The ruling clears the way for the execution of Russell Bucklew, who asked for gas rather than lethal injection, citing an unusual medical condition.
Bucklew, 50, argued the state's preferred method amounts to legally banned "cruel and unusual punishment".
The 5-4 ruling split along the court's ideological lines.
Bucklew was sentenced to death in 1996 for rape, murder and kidnapping in an attack against his ex-girlfriend and her new partner and six-year-old son.
In recent court filings, Bucklew argued that his congenital condition, cavernous hemangioma, might cause him excessive pain if he is put to death by lethal injection.
The condition causes blood-filled tumours in his throat, neck and face, which he said could rupture during his execution causing him extreme pain and suffocation.
According to Bucklew, he would feel excessive pain if the state executioner is allowed to use the state's preferred method of a single drug, pentobarbital, applied by needle.
But the Supreme Court's conservative justices said on Monday they considered the legal effort to be a stalling tactic.
They said it was up to the prisoner to prove that another method of execution would "reduce a substantial risk of severe pain", but he had not done so.
Writing for the majority, Justice Neil Gorsuch noted that Bucklew had been on death row for more than 20 years.
"The eighth amendment [to the US constitution] forbids 'cruel and unusual' methods of capital punishment but does not guarantee a prisoner a painless death," wrote Justice Gorsuch, who was appointed by President Donald Trump in 2017.

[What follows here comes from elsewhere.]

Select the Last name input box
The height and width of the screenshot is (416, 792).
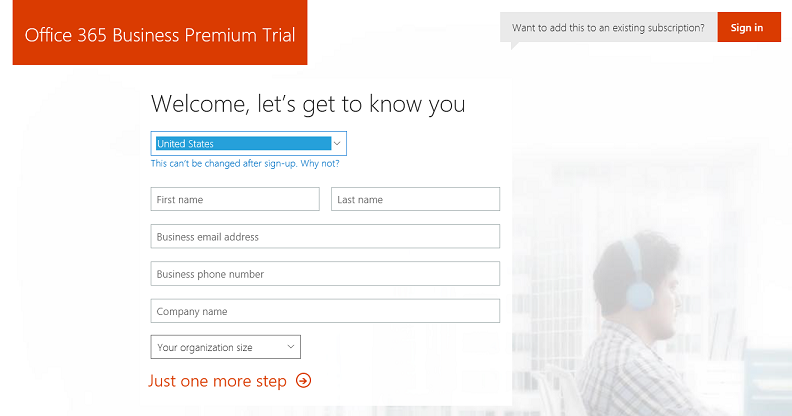[415, 199]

He continued: "As originally understood, the eighth amendment tolerated methods of execution, like hanging, that involved a significant risk of pain, while forbidding as cruel only those methods that intensified the death sentence by 'superadding' terror, pain or disgrace."

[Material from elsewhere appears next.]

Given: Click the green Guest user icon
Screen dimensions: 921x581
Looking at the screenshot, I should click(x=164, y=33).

Liberals on the court, including Justice Stephen Breyer, argued that Bucklew's condition should have allowed for him to be put to death by nitrogen gas, a method allowed in three states.
"There are higher values than ensuring that executions run on time," wrote Justice Sonia Sotomayor in a separate opinion, adding that secrecy in the death penalty process has recently yielded different results in two similar cases.

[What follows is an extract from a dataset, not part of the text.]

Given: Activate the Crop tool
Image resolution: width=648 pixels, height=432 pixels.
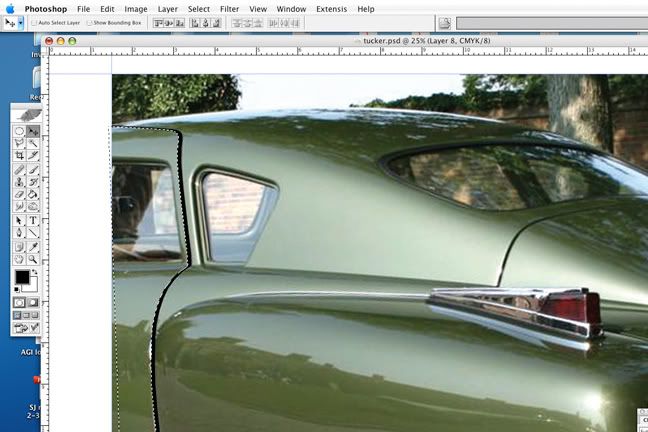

In one case in Alabama, a Muslim man was forbidden from having an imam with him during his execution, but the court halted a similar sentence after an appeal by a Buddhist who wanted his spiritual adviser present when he was put to death.
In Justice Gorsuch's majority opinion in the Bucklew case, he referred to those two cases, saying the inmate in Alabama had been given ample time to voice his complaint, but chose to do so only 15 days before he was scheduled to die.